[Data listing Boundary: Start]

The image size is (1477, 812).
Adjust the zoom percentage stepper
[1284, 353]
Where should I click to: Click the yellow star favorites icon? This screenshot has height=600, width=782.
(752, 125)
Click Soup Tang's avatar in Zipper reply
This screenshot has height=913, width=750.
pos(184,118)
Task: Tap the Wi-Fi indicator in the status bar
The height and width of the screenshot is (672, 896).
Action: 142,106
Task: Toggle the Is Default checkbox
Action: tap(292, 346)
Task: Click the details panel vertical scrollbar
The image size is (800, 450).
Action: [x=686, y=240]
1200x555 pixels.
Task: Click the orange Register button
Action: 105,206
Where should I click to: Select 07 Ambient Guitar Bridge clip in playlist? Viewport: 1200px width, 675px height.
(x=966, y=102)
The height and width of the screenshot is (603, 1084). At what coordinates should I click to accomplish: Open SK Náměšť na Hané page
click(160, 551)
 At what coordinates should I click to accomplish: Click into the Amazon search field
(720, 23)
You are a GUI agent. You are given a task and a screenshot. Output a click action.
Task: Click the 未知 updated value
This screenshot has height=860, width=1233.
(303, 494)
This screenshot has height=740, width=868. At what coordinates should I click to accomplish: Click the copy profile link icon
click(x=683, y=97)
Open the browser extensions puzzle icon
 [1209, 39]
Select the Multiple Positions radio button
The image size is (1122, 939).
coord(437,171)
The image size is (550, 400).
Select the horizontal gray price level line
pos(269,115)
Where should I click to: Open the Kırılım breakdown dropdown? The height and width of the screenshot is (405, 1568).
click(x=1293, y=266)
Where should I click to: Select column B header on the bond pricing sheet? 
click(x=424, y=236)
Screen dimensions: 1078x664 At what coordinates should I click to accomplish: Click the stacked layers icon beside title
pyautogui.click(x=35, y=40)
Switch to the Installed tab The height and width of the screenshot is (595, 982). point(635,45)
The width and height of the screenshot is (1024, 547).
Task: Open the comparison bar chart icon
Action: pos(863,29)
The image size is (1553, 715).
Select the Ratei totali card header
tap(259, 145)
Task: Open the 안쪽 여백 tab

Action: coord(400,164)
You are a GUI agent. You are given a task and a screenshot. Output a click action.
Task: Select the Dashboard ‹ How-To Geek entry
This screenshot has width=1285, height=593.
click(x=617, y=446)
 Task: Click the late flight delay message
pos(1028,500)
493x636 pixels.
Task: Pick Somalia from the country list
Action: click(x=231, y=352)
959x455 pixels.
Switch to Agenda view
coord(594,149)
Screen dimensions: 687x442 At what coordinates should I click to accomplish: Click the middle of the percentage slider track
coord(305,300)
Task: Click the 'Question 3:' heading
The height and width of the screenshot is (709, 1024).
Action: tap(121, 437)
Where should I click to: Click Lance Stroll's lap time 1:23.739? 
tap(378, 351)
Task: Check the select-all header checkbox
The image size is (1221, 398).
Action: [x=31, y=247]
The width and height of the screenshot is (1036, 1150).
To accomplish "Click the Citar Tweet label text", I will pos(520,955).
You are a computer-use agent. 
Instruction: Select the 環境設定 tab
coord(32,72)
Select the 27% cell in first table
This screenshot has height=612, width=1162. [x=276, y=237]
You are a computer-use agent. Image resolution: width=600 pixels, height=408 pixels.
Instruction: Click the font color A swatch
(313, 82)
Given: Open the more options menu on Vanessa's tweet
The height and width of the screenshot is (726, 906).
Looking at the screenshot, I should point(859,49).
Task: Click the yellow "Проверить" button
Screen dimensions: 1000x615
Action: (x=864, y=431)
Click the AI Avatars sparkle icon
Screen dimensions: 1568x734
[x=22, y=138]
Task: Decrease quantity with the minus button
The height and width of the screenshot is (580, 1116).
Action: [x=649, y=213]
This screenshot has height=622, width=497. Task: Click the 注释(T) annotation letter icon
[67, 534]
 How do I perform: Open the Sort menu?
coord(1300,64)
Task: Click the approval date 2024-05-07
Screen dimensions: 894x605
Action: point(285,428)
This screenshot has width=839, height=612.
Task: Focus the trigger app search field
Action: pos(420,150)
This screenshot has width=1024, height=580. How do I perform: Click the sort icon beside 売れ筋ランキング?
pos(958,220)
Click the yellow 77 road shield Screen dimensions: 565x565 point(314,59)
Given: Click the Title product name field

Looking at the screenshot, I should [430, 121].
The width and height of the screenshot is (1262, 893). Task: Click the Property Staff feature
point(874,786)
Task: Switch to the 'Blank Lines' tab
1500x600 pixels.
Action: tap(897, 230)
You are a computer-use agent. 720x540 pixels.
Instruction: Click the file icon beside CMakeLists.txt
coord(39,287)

[Data listing Boundary: End]

# What to work on
Give the records again, complete and exact.

# Output below
The image size is (1477, 812).
Adjust the zoom percentage stepper
[1284, 353]
Where should I click to: Click the yellow star favorites icon? This screenshot has height=600, width=782.
(752, 125)
Click Soup Tang's avatar in Zipper reply
This screenshot has height=913, width=750.
pos(184,118)
Task: Tap the Wi-Fi indicator in the status bar
The height and width of the screenshot is (672, 896).
Action: 142,106
Task: Toggle the Is Default checkbox
Action: tap(292, 346)
Task: Click the details panel vertical scrollbar
The image size is (800, 450).
Action: [x=686, y=240]
1200x555 pixels.
Task: Click the orange Register button
Action: 105,206
Where should I click to: Select 07 Ambient Guitar Bridge clip in playlist? Viewport: 1200px width, 675px height.
(x=966, y=102)
The height and width of the screenshot is (603, 1084). At what coordinates should I click to accomplish: Open SK Náměšť na Hané page
click(160, 551)
 At what coordinates should I click to accomplish: Click into the Amazon search field
(720, 23)
You are a GUI agent. You are given a task and a screenshot. Output a click action.
Task: Click the 未知 updated value
This screenshot has height=860, width=1233.
(303, 494)
This screenshot has height=740, width=868. At what coordinates should I click to accomplish: Click the copy profile link icon
click(x=683, y=97)
Open the browser extensions puzzle icon
 [1209, 39]
Select the Multiple Positions radio button
The image size is (1122, 939).
coord(437,171)
The image size is (550, 400).
Select the horizontal gray price level line
pos(269,115)
Where should I click to: Open the Kırılım breakdown dropdown? The height and width of the screenshot is (405, 1568).
click(x=1293, y=266)
Where should I click to: Select column B header on the bond pricing sheet? 
click(x=424, y=236)
Screen dimensions: 1078x664 At what coordinates should I click to accomplish: Click the stacked layers icon beside title
pyautogui.click(x=35, y=40)
Switch to the Installed tab The height and width of the screenshot is (595, 982). point(635,45)
The width and height of the screenshot is (1024, 547).
Task: Open the comparison bar chart icon
Action: pos(863,29)
The image size is (1553, 715).
Select the Ratei totali card header
tap(259, 145)
Task: Open the 안쪽 여백 tab

Action: coord(400,164)
You are a GUI agent. You are given a task and a screenshot. Output a click action.
Task: Select the Dashboard ‹ How-To Geek entry
This screenshot has width=1285, height=593.
click(x=617, y=446)
 Task: Click the late flight delay message
pos(1028,500)
493x636 pixels.
Task: Pick Somalia from the country list
Action: click(x=231, y=352)
959x455 pixels.
Switch to Agenda view
coord(594,149)
Screen dimensions: 687x442 At what coordinates should I click to accomplish: Click the middle of the percentage slider track
coord(305,300)
Task: Click the 'Question 3:' heading
The height and width of the screenshot is (709, 1024).
Action: tap(121, 437)
Where should I click to: Click Lance Stroll's lap time 1:23.739? 
tap(378, 351)
Task: Check the select-all header checkbox
The image size is (1221, 398).
Action: [x=31, y=247]
The width and height of the screenshot is (1036, 1150).
To accomplish "Click the Citar Tweet label text", I will pos(520,955).
You are a computer-use agent. 
Instruction: Select the 環境設定 tab
coord(32,72)
Select the 27% cell in first table
This screenshot has height=612, width=1162. [x=276, y=237]
You are a computer-use agent. Image resolution: width=600 pixels, height=408 pixels.
Instruction: Click the font color A swatch
(313, 82)
Given: Open the more options menu on Vanessa's tweet
The height and width of the screenshot is (726, 906).
Looking at the screenshot, I should point(859,49).
Task: Click the yellow "Проверить" button
Screen dimensions: 1000x615
Action: (x=864, y=431)
Click the AI Avatars sparkle icon
Screen dimensions: 1568x734
[x=22, y=138]
Task: Decrease quantity with the minus button
The height and width of the screenshot is (580, 1116).
Action: [x=649, y=213]
This screenshot has height=622, width=497. Task: Click the 注释(T) annotation letter icon
[67, 534]
 How do I perform: Open the Sort menu?
coord(1300,64)
Task: Click the approval date 2024-05-07
Screen dimensions: 894x605
Action: point(285,428)
This screenshot has width=839, height=612.
Task: Focus the trigger app search field
Action: pos(420,150)
This screenshot has width=1024, height=580. How do I perform: Click the sort icon beside 売れ筋ランキング?
pos(958,220)
Click the yellow 77 road shield Screen dimensions: 565x565 point(314,59)
Given: Click the Title product name field

Looking at the screenshot, I should [430, 121].
The width and height of the screenshot is (1262, 893). Task: Click the Property Staff feature
point(874,786)
Task: Switch to the 'Blank Lines' tab
1500x600 pixels.
Action: tap(897, 230)
You are a computer-use agent. 720x540 pixels.
Instruction: Click the file icon beside CMakeLists.txt
coord(39,287)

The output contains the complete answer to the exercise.